* _OBJECTIVE_
Copy everything from "Open the RAM" down to "Action: click(37, 89)" in the material below, swapping "overcast" for "cloudy" and leaving everything else the same.

* _DATA TO PROCESS_
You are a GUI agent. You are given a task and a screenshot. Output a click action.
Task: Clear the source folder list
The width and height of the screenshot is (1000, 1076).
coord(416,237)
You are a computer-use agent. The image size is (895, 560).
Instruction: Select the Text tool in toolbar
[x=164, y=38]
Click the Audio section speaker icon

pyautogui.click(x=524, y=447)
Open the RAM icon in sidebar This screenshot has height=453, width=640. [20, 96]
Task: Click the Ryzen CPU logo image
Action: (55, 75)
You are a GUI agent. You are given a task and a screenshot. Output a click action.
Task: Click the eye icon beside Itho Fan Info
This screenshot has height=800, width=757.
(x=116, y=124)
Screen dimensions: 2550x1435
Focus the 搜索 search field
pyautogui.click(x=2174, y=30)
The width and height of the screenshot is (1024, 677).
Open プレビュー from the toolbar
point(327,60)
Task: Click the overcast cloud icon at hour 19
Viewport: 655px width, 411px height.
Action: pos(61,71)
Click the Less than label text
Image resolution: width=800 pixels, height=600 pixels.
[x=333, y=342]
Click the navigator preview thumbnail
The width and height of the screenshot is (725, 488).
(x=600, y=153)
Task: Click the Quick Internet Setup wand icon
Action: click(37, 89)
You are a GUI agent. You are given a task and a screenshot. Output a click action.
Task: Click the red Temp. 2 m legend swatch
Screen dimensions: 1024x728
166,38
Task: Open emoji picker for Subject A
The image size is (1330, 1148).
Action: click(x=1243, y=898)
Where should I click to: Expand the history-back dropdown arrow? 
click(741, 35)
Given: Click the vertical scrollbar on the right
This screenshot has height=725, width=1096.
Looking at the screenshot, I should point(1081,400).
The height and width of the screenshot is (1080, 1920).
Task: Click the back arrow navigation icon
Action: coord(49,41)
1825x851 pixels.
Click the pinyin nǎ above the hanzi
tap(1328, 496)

* _CORRECT OUTPUT_
Open the RAM icon in sidebar This screenshot has height=453, width=640. [20, 96]
Task: Click the Ryzen CPU logo image
Action: (55, 75)
You are a GUI agent. You are given a task and a screenshot. Output a click action.
Task: Click the eye icon beside Itho Fan Info
This screenshot has height=800, width=757.
(x=116, y=124)
Screen dimensions: 2550x1435
Focus the 搜索 search field
pyautogui.click(x=2174, y=30)
The width and height of the screenshot is (1024, 677).
Open プレビュー from the toolbar
point(327,60)
Task: Click the cloudy cloud icon at hour 19
Viewport: 655px width, 411px height.
Action: pos(61,71)
Click the Less than label text
Image resolution: width=800 pixels, height=600 pixels.
[x=333, y=342]
Click the navigator preview thumbnail
The width and height of the screenshot is (725, 488).
(x=600, y=153)
Task: Click the Quick Internet Setup wand icon
Action: click(37, 89)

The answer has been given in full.